EDO MBM v. Smash EDO and others
CourtQueen's Bench
Case history
Prior action(s)None
Subsequent action(s)R v Saibene and Others

EDO MBM Technology Ltd v Campaign to Smash EDO and Others ([2005] EWHC 837 (QB)) was a High Court of Justice civil action brought by EDO MBM Technology Ltd, a subsidiary of EDO Corporation, against protesters in Brighton, that began in April 2005 and was settled by March 2006.[1]

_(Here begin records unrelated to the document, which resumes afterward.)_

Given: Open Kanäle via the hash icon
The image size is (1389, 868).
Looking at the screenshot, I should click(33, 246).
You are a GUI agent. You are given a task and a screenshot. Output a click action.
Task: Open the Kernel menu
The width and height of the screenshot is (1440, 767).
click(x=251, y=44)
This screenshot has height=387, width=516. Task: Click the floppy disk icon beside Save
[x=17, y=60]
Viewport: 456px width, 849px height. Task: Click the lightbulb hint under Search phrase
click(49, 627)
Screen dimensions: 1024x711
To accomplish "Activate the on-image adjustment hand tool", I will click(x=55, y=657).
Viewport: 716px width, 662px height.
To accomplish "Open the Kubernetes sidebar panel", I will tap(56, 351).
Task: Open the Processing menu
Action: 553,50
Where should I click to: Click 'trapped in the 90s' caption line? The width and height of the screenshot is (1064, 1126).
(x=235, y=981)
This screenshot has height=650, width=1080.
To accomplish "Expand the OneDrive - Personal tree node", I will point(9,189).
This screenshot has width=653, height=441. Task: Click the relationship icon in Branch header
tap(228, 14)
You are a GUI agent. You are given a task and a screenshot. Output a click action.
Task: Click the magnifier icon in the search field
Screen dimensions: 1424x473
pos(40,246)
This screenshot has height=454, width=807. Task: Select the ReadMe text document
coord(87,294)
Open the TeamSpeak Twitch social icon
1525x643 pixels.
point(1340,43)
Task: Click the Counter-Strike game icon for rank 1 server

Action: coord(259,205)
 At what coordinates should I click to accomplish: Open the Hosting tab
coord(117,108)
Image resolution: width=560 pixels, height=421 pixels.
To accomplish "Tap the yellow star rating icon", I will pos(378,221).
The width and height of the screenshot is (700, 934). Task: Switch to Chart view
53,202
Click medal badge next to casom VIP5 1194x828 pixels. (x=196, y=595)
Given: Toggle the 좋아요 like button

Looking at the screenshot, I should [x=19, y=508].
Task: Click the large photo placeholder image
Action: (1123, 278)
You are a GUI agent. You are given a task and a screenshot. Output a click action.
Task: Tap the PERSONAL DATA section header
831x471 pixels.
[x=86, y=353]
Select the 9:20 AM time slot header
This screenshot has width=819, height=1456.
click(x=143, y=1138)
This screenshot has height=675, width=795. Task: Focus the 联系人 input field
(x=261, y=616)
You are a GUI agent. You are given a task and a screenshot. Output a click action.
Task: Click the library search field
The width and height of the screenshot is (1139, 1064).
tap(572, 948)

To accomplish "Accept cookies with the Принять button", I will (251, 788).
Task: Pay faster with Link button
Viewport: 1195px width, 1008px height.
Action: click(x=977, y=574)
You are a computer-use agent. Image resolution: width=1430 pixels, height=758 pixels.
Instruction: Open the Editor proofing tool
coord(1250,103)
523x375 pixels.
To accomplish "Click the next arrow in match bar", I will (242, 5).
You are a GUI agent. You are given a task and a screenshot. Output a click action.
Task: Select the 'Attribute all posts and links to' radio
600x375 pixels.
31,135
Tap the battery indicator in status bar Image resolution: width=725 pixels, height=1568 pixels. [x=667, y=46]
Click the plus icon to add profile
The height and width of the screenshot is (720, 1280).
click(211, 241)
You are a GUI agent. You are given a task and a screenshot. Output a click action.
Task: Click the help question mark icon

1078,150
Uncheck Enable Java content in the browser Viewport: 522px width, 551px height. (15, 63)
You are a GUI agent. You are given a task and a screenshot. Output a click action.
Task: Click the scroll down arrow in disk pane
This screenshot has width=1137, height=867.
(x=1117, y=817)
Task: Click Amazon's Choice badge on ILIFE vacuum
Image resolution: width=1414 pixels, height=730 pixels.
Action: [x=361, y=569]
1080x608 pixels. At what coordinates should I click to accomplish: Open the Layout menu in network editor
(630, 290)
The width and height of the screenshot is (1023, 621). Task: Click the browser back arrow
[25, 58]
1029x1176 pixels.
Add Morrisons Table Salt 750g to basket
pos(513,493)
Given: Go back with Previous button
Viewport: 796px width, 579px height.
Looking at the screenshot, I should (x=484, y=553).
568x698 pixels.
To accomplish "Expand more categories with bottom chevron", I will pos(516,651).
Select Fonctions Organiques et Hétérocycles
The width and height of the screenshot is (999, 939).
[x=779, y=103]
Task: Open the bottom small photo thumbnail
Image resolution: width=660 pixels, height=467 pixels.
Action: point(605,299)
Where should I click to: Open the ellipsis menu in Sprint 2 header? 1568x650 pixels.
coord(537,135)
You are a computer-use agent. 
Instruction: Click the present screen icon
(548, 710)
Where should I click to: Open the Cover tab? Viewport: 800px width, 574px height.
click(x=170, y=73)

It changed name to EDO Technology Limited ("EDO") and David Anthony Jones v Campaign to Smash EDO and Others ([2005] EWHC 2490 (QB)) to join the managing director and employees of the company as claimants. Two of the defendants, unincorporated associations "Smash EDO" and "Bombs Out of Brighton Campaign", were struck out in April 2005 because they were unrepresented.[2]

Introduction

An anti-war protest campaign against EDO MBM Technology Ltd ("EDO") began in Brighton in 2004 as a direct result of press articles confirming the company was making parts for then new Paveway IV guided bomb to be used in the Iraq War. The ongoing protests led EDO, in April 2005, to seek a permanent high court injunction against 14 named protesters and two protest groups, Smash EDO and Bombs out Of Brighton, on grounds of harassment.[3] The intended injunction, brought under Section 3 of the Protection from Harassment Act 1997, applied to all protesters, not only those named in the court papers (who in any case denied the allegations). Breach of any condition of the civil injunction carried a criminal penalty of up to five years in prison.[4]

Preliminary issues trial

The High Court proceedings at the Royal Courts of Justice, opened a legal argument to the defendants of 'preventing war crimes', allowing them to put forward evidence of EDO's complicity in war crimes, and refer to the International Criminal Court Act 2001. This legal defence was taken seriously by the court. It had been dismissed in lower courts in Brighton as beyond their jurisdiction.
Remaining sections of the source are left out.